3.3.2 torch.hub.load()导入yolov5的模型实例

1、在test.py文件定义如下

import torch

# yolov5: https://github.com/ultralytics/yolov5

model = torch.hub.load("ultralytics/yolov5", "yolov5s", pretrained=True)
print(model)

2、输出结果:

在这里插入图片描述

  • 首先还是先下载源码:默认下载到~/.cache/torch/hub目录

  • 然后下载指定的预训练模型,预训练的模型默认是下载到和当前执行文件的同级目录下。
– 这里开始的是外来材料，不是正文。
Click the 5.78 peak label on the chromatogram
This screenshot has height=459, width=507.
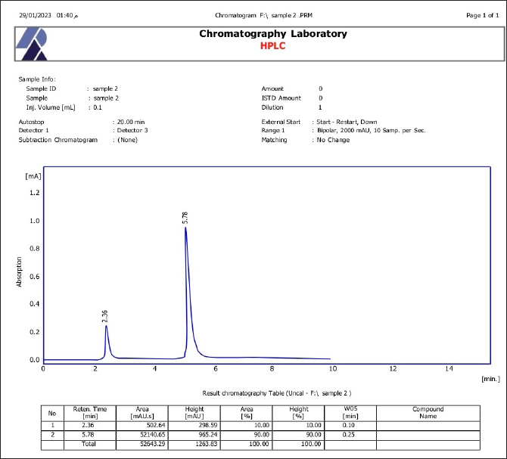tap(185, 218)
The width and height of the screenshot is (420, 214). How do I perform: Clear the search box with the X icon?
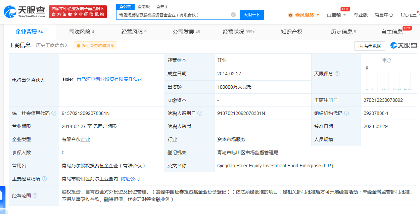(x=233, y=15)
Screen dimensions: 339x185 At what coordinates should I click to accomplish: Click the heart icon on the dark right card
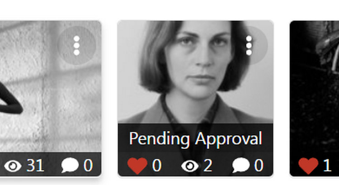click(x=308, y=166)
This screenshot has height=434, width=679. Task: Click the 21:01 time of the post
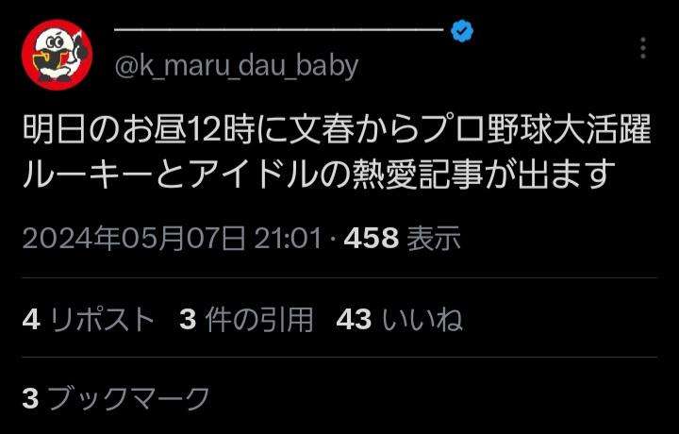point(288,238)
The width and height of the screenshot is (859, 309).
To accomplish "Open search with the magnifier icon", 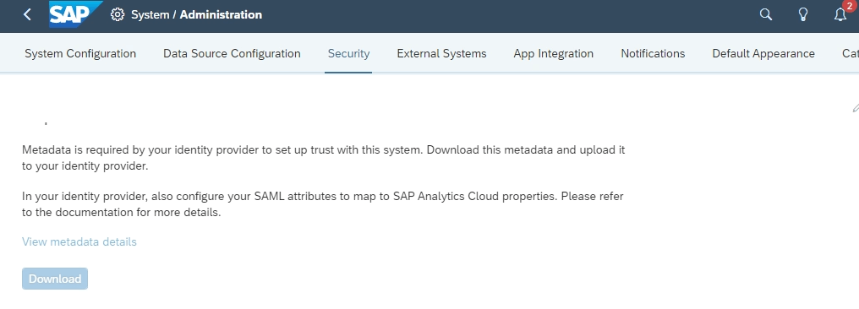I will point(766,14).
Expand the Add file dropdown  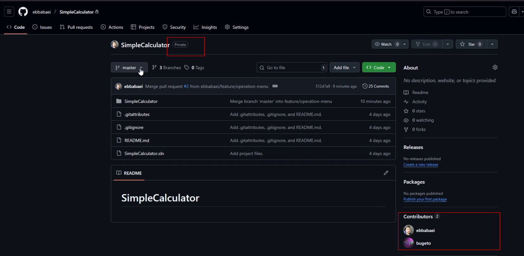click(x=344, y=68)
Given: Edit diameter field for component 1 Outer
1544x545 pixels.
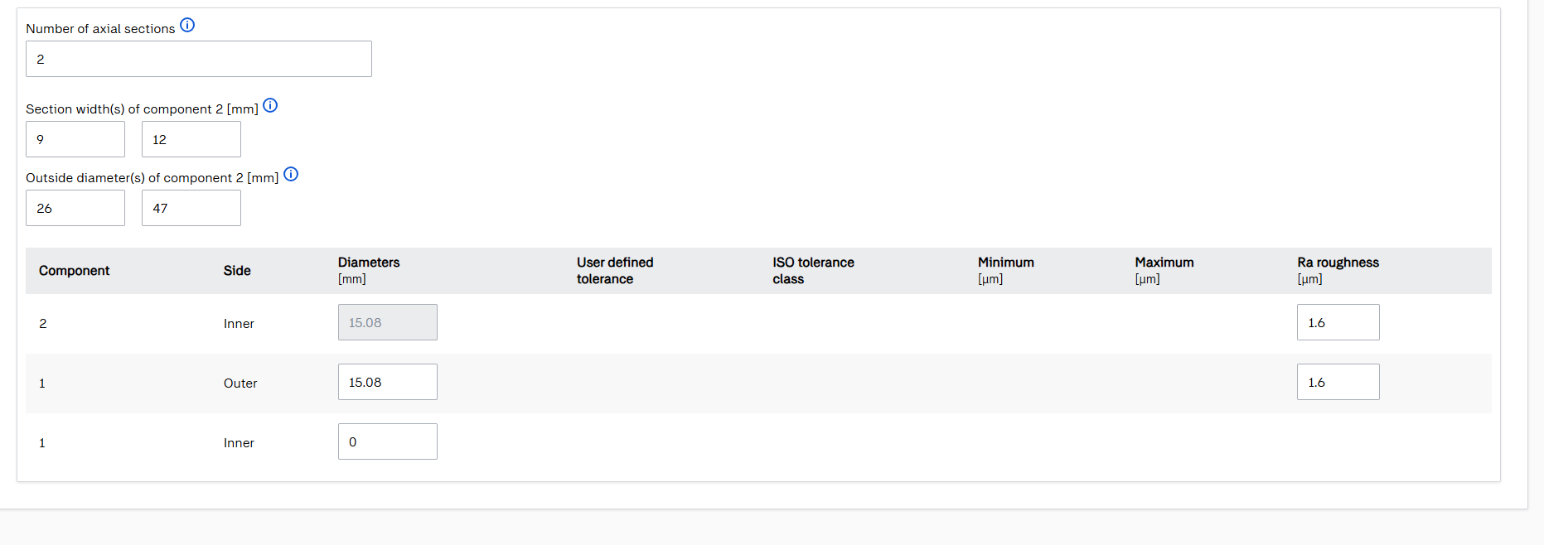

例如我这里就会下载yolov5s.pt预训练模型下载到和test.py同一个目录下!

3.4 torch.hub.download_url_to_file():预训练模型下载到指定本地路径

1、download_url_to_file(url, dst, hash_prefix=None, progress=True)参数

  • url:要下载的预训练模型url链接地址

  • dst:预训练模型下载到本地的目录路径

  • hash_prefix(可选):如果不是None,则SHA256下载的文件应该以哈希前缀开头,默认是None

  • progress(可选):是否显示下载进度条,默认是True

2、实例:把resnet18的预训练模型下载到当前路径下

torch.hub.download_url_to_file('https://s3.amazonaws.com/pytorch/models/resnet18-5c106cde.pth', './')

在这里插入图片描述

3、你也可以下载图片什么的,都可以(参考

torch.hub.download_url_to_file('https://github.com/ultralytics/yolov5/raw/master/data/images/zidane.jpg', 'zidane.jpg')
torch.hub.download_url_to_file('https://github.com/ultralytics/yolov5/raw/master/data/images/bus.jpg', 'bus.jpg')

3.5 torch.hub.load_state_dict_from_url()

torch.hub.load_state_dict_from_url()从给定的url中加载torch序列化的模型,如果下载的文件是压缩文件,则会自动解压缩!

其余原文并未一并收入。